Les stents diminuent de façon significative la resténose précoce, mais exposent aux risques
de resténose tardive (par prolifération tissulaire dans le stent) et de thrombose (occlusion
brutale du stent par formation d'un caillot).
Pour éviter ces complications, on utilise des stents actifs qui délivrent localement un médicament (tacrolimus, sirolimus, paclitaxel) diminuant le risque de resténose et on prescrit aux patients stentés une combinaison de traitement antiagrégants plaquettaires au long cours.
Une fois l'angioplastie terminée, une nouvelle injection de produits de contraste permet de
visualiser le résultat. Une fois la procédure terminée, les sondes et les guides sont retirés et
le point de ponction est refermé par pansement compressif ou suture.

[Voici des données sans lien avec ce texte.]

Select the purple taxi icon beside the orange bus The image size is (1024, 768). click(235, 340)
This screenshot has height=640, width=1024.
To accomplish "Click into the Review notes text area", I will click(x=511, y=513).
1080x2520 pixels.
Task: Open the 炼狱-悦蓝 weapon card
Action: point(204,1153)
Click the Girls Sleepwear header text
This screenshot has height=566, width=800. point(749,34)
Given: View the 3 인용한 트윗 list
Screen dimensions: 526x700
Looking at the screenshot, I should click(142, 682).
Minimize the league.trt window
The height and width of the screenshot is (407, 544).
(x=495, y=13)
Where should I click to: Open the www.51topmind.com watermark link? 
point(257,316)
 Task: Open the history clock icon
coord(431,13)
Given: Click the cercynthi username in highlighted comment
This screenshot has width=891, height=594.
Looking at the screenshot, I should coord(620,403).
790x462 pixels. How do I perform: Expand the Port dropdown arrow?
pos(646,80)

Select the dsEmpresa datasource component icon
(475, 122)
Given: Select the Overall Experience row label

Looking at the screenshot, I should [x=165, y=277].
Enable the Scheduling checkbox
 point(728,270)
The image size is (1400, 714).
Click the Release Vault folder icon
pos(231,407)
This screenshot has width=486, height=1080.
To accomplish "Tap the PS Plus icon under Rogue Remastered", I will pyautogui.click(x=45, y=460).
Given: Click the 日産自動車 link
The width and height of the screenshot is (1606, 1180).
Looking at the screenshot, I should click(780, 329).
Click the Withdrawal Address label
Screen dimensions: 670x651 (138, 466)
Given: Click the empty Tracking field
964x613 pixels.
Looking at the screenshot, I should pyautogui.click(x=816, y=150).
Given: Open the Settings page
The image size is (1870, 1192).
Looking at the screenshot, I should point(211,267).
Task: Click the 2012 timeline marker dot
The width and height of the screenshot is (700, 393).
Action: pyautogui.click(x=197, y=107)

Le patient entame ensuite une prise en charge kiné consistant en une revalidation
cardiaque.
Réadaptation cardiaque et kinésithérapie détaillée
La revalidation cardiaque a plusieurs objectifs :
Amélioration de la tolérance a l’effort
Correction des facteurs de risque
Améliorer la fonction cardiaque, de la capacité fonctionnelle
Améliorer la qualité de vie du patient
Aide à la réinsertion professionnelle et familiale
Atténue le niveau d’anxiété et de stress
Offre un soutient psycho-social
Les effets du traitement sont :
Augmentation des performances physiques
Diminution de l’ischémie myocardique
Effets hémodynamiques
Effets pulmonaires
Effets musculaires
Effets sur le système nerveux autonome (augmentation du seuil de tolérance)
Effets sur la thrombogénicité
Effet sur le mental grâce au lien social dans le groupe de revalidation
Perspectives et conseils pratiques
Après un infarctus, il est essentiel d'adopter un mode de vie sain (alimentation équilibrée, activité physique régulière, arrêt du tabac, réduction de l'alcool) accompagné d'un suivi médical régulier pour prévenir toute récidive.
Conclusion
La compréhension exhaustive de l'infarctus du myocarde et de sa prise en charge globale constitue le meilleur moyen d'améliorer la prévention, le traitement et la qualité de vie des patients concernés.